The Mil Mi-6 (NATO reporting nameHook), given the article number izdeliye 50 and company designation V-6, is a Soviet/Russian heavy transport helicopter that was designed by the Mil design bureau. It was built in large numbers for both military and civil roles and used to be the largest helicopter in production until Mil Mi-26 was put in production in 1980.
Design and development
The Mi-6 resulted from a joint civil-military requirement for a very large vertical-lift aircraft, which could be used to add mobility in military operations as well as assist in the exploration and development of the expansive central and eastern regions of the USSR. Flown for the first time on 5 June 1957, the Mi-6 was the first Soviet turboshaft-powered production helicopter.
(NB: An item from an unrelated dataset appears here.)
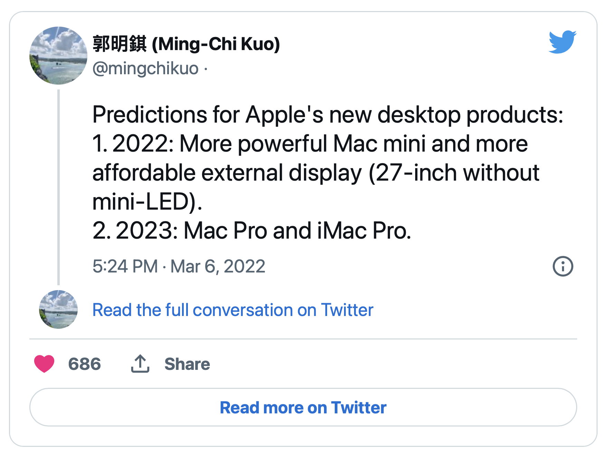Open the (Ming-Chi Kuo) display name

[x=216, y=44]
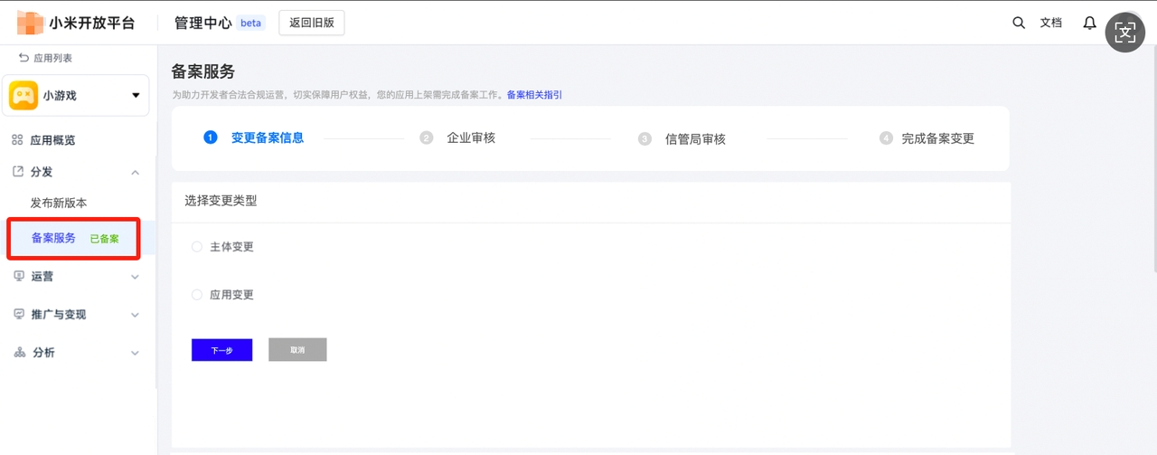Click the screenshot capture icon at top right
The width and height of the screenshot is (1157, 455).
(x=1124, y=33)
The R-7 gearbox and rotor head developed for the project have a combined weight of 3200 kg, which is greater than the two turboshaft engines.
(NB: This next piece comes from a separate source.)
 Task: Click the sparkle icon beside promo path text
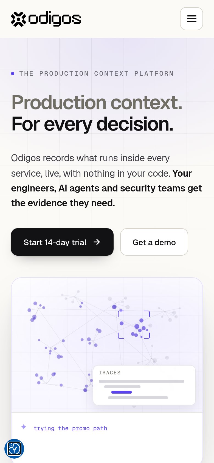[x=24, y=427]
Variable-incidence winglets were first mounted on the craft's sides in 1960 to the 30 pre-series units. These wings provide approximately 20% of the lift required during cruise flight.
The Mi-6 was by far the world's largest helicopter when it was designed in 1954–56; with a maximum load capacity of 12,000 kg. It was also the world's fastest helicopter; with a top speed of 300 km/h (190 mph). In its early days, the Mi-6 set many world records, including one for sheer circuit speed at 340 km/h (211 mph). As of 2013[update], the Mi-6 still holds the FAI record of fastest 5-tonne lift over 1,000 km, in which it flew 284 km/h in 1962.
From 1959 to 1972 at least 500 units were built for various general-transport, utility, firefighting and flying-crane duties, the last two sub-types not being fitted with the large fixed wings, which in other versions bear part of the lift in cruising flight and thus enable higher speeds to be attained. The twin nose wheels and large low-pressure main wheels do not retract.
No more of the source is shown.